━━━━━ SOURCE DOCUMENT ━━━━━
I started Monevator seven years ago, writing about the rewards that would shower upon the righteous who followed the virtuous path of spending less than they earned [1], saving the difference, and aiming for financial freedom.

As for taking the opposite path – that of a feckless borrower [2], say, or a risk-taking punter – then woe be upon you.

What lousy timing I had!

Within 12 months the financial crisis [3] struck. The world was turned upside down, and so were the basic principles of personal finance.

Far from coming a-cropper, borrowers with vast mortgages acquired at the top of a housing bubble were bailed out by the lowest interest rates for 300 years.

Far from being rewarded for saving, interest rates on cash deposits plunged below inflation, again favouring borrowers over savers.

The stock market pretty much halved from peak to trough, shares in blue chip banks were decimated, hitherto safe-looking stuff like PIBS went loco, and crazy-eyed gold bugs made out like bandits.

Forget prudence. The luckiest person to be was someone who’d over-borrowed in the bubble years to buy the biggest house they could – perhaps using an inflated self-cert loan, preferably signing up for PPI in the process – who didn’t bother with savings or pensions or any of that old rubbish.

Mortgage rates slashed, seven years of inflation, and a bit of PPI compensation to boot. Result!

So much for personal finance 101.

How savers were screwed

Many people have suffered in the downturn. They’ve seen their real incomes curbed, their benefits cut, their bedrooms declared surplus to their requirements.

Some of this [4] was warranted. Some not.

But there’s no disputing that the most ironic misery was that inflicted on savers who’d done the right thing during the borrowing binge that led up to the crash.

Their poster child – or perhaps pop-up OAP – was someone who retired during the turmoil, was forced to buy a rubbish annuity touting a woeful income using their depleted pension funds, and saw any other spare cash languish at pitiful rates of interest.

This person won’t get the natural sympathy we have for say the young and unemployed, or the genuine victims of welfare restraint.

The relatively flush private pensioner still gets a pension. They are not on the streets.

True, but there is a bigger picture here.

When someone comes to draw their pension, they’re drawing down on consumption they personally postponed for many decades. A whole lot of foregone pleasure when they could have lived for the day – only to be hit by a dodgy decade [5] at the end.
━━━━━ EXTRACTED MATERIAL ━━━━━
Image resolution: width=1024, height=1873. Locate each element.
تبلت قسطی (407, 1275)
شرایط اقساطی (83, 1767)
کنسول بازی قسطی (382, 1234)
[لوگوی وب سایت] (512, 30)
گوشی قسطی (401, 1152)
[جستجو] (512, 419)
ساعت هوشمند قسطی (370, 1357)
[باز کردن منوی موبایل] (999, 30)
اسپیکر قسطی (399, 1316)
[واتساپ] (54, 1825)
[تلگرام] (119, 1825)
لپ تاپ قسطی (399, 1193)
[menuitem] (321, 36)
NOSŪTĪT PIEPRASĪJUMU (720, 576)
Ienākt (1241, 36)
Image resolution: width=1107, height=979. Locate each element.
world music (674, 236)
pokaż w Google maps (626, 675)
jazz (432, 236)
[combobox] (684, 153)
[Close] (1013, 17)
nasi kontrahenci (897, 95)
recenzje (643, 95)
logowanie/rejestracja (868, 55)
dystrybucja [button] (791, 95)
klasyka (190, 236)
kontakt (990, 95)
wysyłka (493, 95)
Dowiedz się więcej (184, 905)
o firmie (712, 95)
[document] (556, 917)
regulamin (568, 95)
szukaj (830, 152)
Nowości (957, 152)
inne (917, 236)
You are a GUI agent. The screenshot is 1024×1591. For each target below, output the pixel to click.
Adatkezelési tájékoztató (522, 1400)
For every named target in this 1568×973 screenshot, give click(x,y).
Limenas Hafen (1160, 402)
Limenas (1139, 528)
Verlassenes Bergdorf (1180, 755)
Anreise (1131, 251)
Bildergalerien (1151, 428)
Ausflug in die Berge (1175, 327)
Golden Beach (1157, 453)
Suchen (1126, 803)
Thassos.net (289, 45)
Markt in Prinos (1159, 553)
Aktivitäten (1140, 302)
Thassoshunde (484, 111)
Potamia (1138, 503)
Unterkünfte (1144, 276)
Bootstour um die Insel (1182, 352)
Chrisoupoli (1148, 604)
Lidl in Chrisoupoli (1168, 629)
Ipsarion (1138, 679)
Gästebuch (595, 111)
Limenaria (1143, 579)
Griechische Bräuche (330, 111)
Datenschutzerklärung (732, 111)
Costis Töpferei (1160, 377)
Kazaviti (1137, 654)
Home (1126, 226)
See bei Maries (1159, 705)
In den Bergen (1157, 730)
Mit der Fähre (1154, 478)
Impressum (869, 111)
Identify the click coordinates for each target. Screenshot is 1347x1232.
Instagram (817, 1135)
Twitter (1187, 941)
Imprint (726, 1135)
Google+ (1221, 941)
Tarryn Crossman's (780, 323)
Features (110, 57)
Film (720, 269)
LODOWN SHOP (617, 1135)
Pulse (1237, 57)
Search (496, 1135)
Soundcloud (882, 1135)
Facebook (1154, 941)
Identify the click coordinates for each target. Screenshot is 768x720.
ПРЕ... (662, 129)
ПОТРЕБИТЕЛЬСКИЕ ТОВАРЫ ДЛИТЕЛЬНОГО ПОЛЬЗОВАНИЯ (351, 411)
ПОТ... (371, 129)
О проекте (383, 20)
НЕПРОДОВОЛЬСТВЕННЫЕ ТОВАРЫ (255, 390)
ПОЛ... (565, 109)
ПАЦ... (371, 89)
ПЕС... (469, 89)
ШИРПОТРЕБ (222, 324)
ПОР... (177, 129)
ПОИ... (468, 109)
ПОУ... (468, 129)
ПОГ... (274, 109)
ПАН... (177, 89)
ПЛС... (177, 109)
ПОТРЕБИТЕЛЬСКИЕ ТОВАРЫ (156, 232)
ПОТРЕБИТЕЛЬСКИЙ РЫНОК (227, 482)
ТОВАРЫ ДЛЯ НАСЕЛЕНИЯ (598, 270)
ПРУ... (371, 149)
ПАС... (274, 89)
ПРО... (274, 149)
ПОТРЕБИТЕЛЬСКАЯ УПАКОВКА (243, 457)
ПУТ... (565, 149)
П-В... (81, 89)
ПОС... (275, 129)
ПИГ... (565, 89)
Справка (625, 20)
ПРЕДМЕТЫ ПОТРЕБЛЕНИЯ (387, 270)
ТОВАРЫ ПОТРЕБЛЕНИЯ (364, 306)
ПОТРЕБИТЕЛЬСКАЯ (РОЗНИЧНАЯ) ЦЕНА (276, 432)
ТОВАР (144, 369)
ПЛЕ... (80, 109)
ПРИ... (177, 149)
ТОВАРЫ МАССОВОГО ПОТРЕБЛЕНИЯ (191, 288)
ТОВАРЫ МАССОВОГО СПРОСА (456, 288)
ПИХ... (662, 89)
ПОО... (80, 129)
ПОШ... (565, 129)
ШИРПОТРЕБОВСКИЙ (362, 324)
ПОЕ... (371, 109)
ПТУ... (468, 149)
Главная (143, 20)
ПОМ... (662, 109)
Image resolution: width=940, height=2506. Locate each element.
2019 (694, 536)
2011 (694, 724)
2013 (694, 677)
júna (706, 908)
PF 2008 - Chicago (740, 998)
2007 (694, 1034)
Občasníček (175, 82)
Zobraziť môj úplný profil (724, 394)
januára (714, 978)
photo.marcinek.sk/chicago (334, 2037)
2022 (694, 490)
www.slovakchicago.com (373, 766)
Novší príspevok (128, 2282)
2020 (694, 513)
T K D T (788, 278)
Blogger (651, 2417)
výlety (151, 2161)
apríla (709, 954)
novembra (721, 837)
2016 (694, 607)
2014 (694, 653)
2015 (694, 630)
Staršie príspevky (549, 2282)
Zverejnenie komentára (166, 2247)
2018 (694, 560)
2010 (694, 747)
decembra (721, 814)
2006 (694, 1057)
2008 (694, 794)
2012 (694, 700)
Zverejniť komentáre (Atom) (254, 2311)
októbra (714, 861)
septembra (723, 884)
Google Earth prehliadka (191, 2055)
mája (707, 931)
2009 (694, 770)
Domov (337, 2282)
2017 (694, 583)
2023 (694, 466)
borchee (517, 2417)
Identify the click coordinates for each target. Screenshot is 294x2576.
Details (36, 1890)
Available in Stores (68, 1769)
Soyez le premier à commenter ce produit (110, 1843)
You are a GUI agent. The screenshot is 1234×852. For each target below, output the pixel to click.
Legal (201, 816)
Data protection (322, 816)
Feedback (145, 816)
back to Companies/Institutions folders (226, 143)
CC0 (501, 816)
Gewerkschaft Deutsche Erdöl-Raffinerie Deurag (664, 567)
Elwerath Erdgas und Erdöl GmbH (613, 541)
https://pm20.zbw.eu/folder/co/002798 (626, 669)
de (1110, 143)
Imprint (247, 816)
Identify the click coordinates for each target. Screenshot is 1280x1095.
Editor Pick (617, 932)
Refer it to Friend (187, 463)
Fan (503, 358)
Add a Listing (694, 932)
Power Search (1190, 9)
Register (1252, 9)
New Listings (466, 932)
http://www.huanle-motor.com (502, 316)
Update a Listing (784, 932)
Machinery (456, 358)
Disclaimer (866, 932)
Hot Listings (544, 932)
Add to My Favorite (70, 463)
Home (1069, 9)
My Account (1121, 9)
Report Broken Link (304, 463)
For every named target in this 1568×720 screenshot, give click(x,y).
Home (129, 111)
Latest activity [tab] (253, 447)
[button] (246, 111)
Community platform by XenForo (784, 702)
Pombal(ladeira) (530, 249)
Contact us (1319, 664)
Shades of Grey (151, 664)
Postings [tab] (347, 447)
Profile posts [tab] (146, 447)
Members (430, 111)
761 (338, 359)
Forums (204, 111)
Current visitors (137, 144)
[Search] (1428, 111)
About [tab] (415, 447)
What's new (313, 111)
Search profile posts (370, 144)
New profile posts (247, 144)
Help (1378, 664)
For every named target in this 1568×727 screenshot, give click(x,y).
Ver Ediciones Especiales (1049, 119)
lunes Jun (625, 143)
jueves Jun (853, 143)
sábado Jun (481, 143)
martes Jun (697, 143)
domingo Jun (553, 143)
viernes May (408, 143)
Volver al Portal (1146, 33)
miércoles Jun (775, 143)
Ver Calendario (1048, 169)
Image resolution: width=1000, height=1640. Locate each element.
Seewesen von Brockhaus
━━━━━
=== PROBLEMS TO WORK ON ===
a – According to the personal finance article, what happened to interest rates on cash deposits after the financial crisis?
b – Render the records from their first line through the line containing "[combobox] (684, 153)", inclusive, as a JSON list of strings with one string per line, omitting blank lines.
The personal finance article and the records originate from unrelated sources.

=== SET OF ANSWERS ===
a – They plunged below inflation.

b –
[
  "Image resolution: width=1024, height=1873. Locate each element.",
  "تبلت قسطی (407, 1275)",
  "شرایط اقساطی (83, 1767)",
  "کنسول بازی قسطی (382, 1234)",
  "[لوگوی وب سایت] (512, 30)",
  "گوشی قسطی (401, 1152)",
  "[جستجو] (512, 419)",
  "ساعت هوشمند قسطی (370, 1357)",
  "[باز کردن منوی موبایل] (999, 30)",
  "اسپیکر قسطی (399, 1316)",
  "[واتساپ] (54, 1825)",
  "[تلگرام] (119, 1825)",
  "لپ تاپ قسطی (399, 1193)",
  "[menuitem] (321, 36)",
  "NOSŪTĪT PIEPRASĪJUMU (720, 576)",
  "Ienākt (1241, 36)",
  "Image resolution: width=1107, height=979. Locate each element.",
  "world music (674, 236)",
  "pokaż w Google maps (626, 675)",
  "jazz (432, 236)",
  "[combobox] (684, 153)"
]